COGS is the most important number in your business. Here's what it is, how to calculate it, and why it matters.
Cost of goods sold is what you paid to acquire the items you've sold. For a reseller, this is typically the purchase price of the item plus any direct acquisition costs (like travel to pick it up, or shipping to receive it). COGS is the single biggest factor in determining whether a sale is profitable or not.
If you buy a vintage dress for $12 at an op shop and sell it for $65 on Depop, your COGS for that item is $12. Your gross profit is $53 before platform fees and postage are considered.
There's a critical accounting distinction between COGS and operating expenses. Operating expenses (like your monthly Shopify subscription or internet bill) are deducted in the period they occur. COGS, however, is only deducted when the item sells. If you buy 100 items in March but only sell 60 by June 30, only 60 items' worth of COGS is deductible in that financial year. The other 40 items are inventory (a business asset) and carry forward.

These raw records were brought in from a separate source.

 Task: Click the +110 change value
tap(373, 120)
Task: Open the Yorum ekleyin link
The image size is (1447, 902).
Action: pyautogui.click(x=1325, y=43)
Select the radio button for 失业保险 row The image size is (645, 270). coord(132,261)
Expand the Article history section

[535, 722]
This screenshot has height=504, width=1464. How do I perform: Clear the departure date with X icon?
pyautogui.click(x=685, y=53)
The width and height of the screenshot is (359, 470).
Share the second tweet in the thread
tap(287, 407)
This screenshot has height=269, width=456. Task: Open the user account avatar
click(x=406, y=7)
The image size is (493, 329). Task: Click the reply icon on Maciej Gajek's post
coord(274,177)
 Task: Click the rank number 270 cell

This is why the ATO requires you to value your stock on hand at the end of each financial year. It directly affects how much you can deduct.
Most general accounting software doesn't support per-item COGS tracking out of the box. They're designed for businesses that buy in bulk at uniform prices. Resellers buy unique items at varying prices, which means COGS needs to be tracked individually for every single item in your inventory.
The simplest method is a spreadsheet with columns for: item description, date purchased, purchase price, source, date listed, platform listed on, date sold, sale price. When the item sells, the purchase price becomes COGS for that sale. This works for low-volume sellers but becomes unwieldy beyond 50-100 items per month.
Without COGS tracking, you can only see gross revenue. With COGS tracking, you can see actual margin per item, per category, and per platform. This data is transformative for sourcing decisions. If you discover that vintage clothing has an average COGS of 15% (high margin) while electronics have an average COGS of 55% (low margin), that should influence where you spend your sourcing time.